PROBLEM REQUIREMENTS ->
The material below holds pictures; leave them out, and copy exactly, and only, the lines from the one with "Task: Select the" through the last.

RECORDS TO PROCESS ->
····················

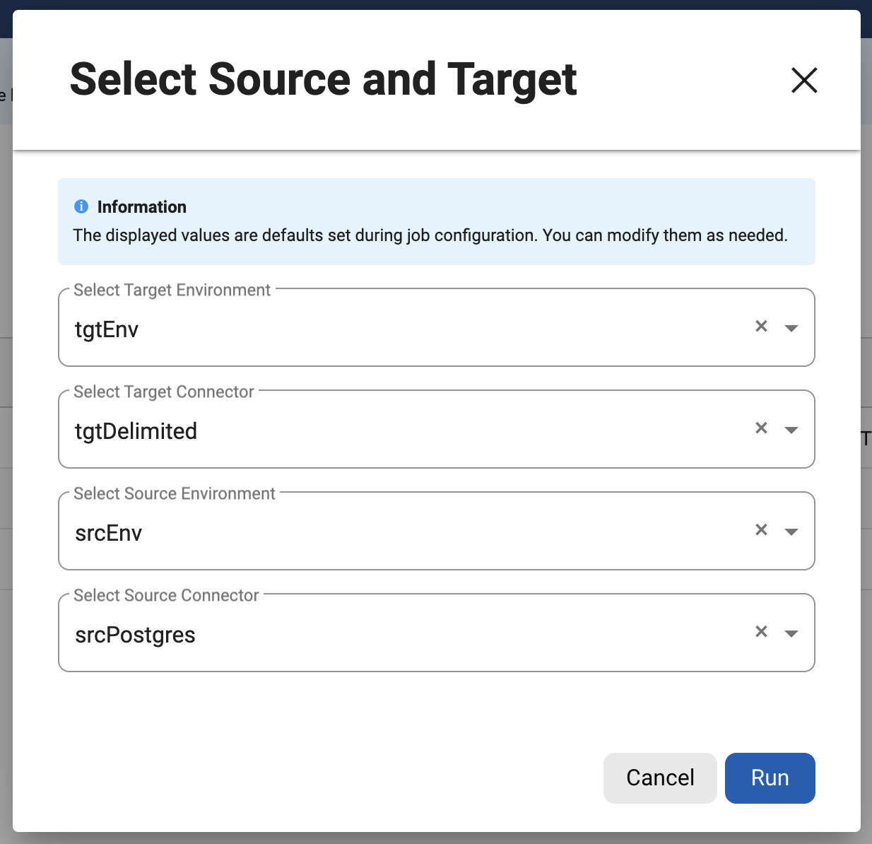Viewport: 872px width, 844px height.
Task: Click the Select Source Connector field label
Action: pos(166,595)
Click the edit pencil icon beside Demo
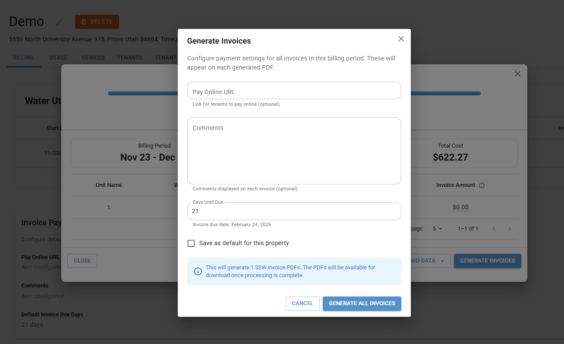564x344 pixels. pyautogui.click(x=60, y=22)
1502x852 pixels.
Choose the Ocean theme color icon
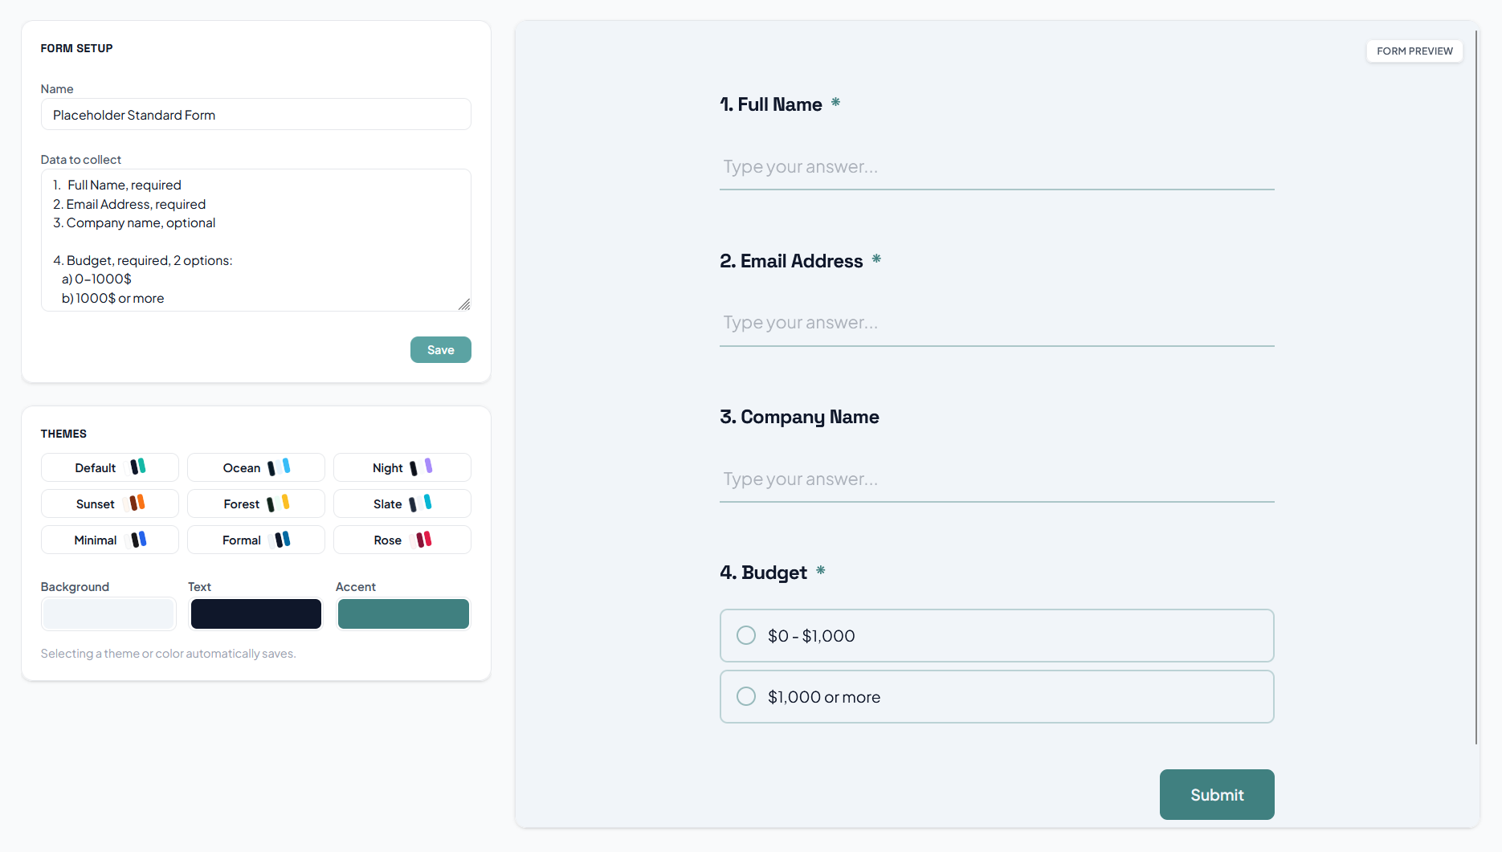280,467
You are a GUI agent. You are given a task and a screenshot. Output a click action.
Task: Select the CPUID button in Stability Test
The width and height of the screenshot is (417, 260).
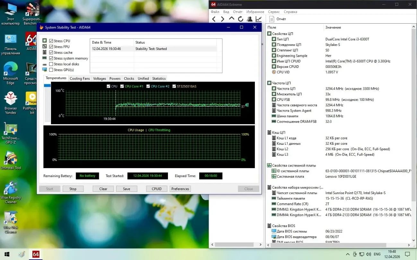tap(156, 189)
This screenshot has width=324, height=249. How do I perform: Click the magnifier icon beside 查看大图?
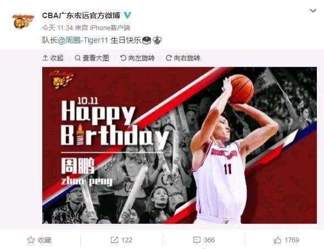(77, 58)
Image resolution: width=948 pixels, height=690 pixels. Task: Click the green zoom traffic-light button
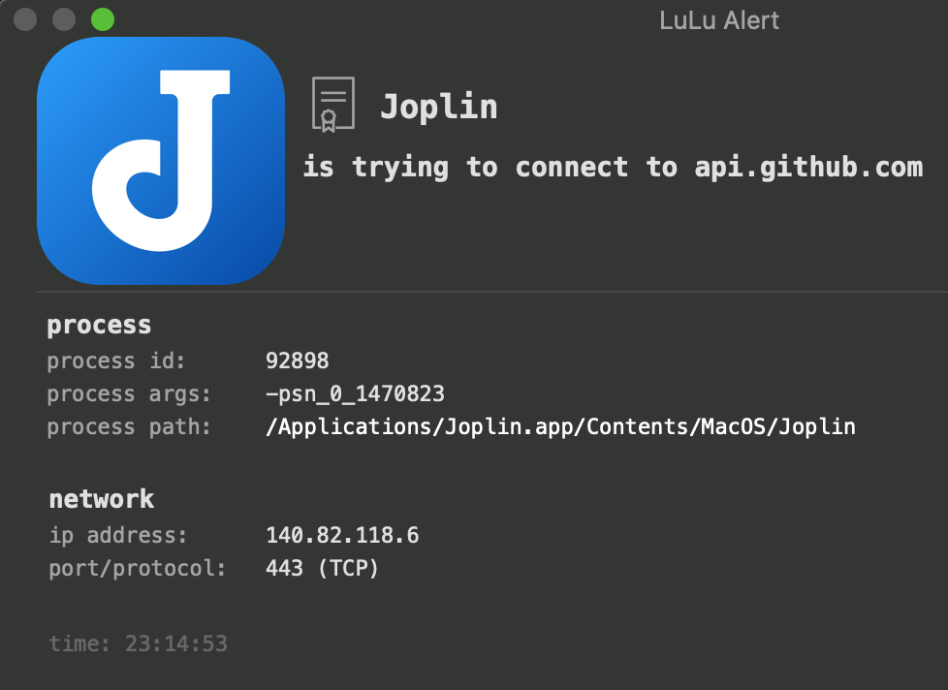point(101,18)
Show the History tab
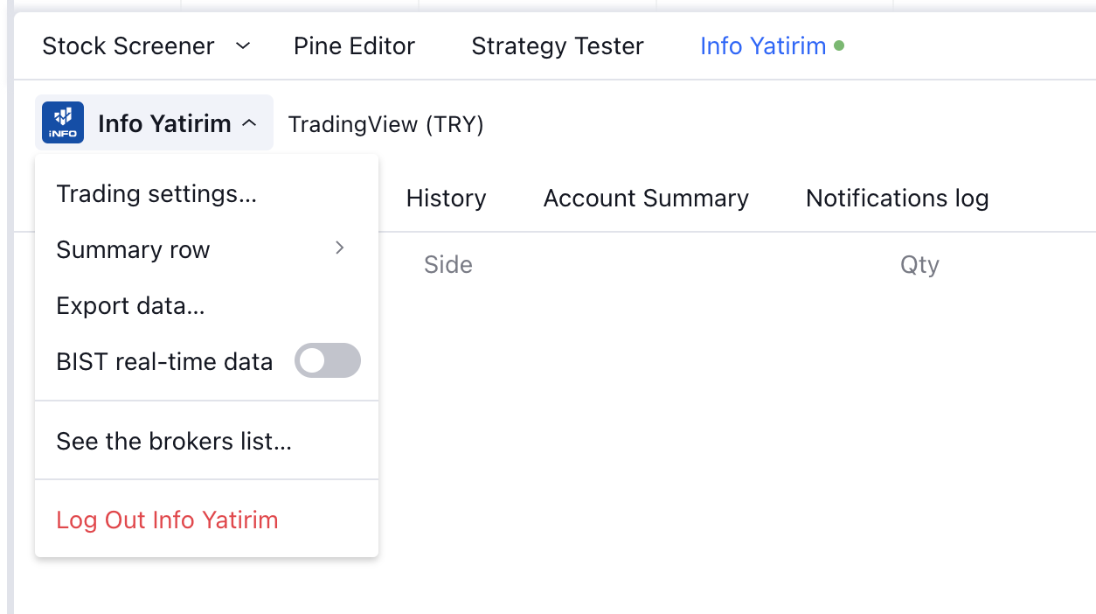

····················

EXPECTED OUTPUT ->
Task: Select the CPUID button in Stability Test
The width and height of the screenshot is (417, 260).
tap(156, 189)
This screenshot has width=324, height=249. How do I perform: Click the magnifier icon beside 查看大图?
(77, 58)
Image resolution: width=948 pixels, height=690 pixels. Task: Click the green zoom traffic-light button
point(101,18)
Show the History tab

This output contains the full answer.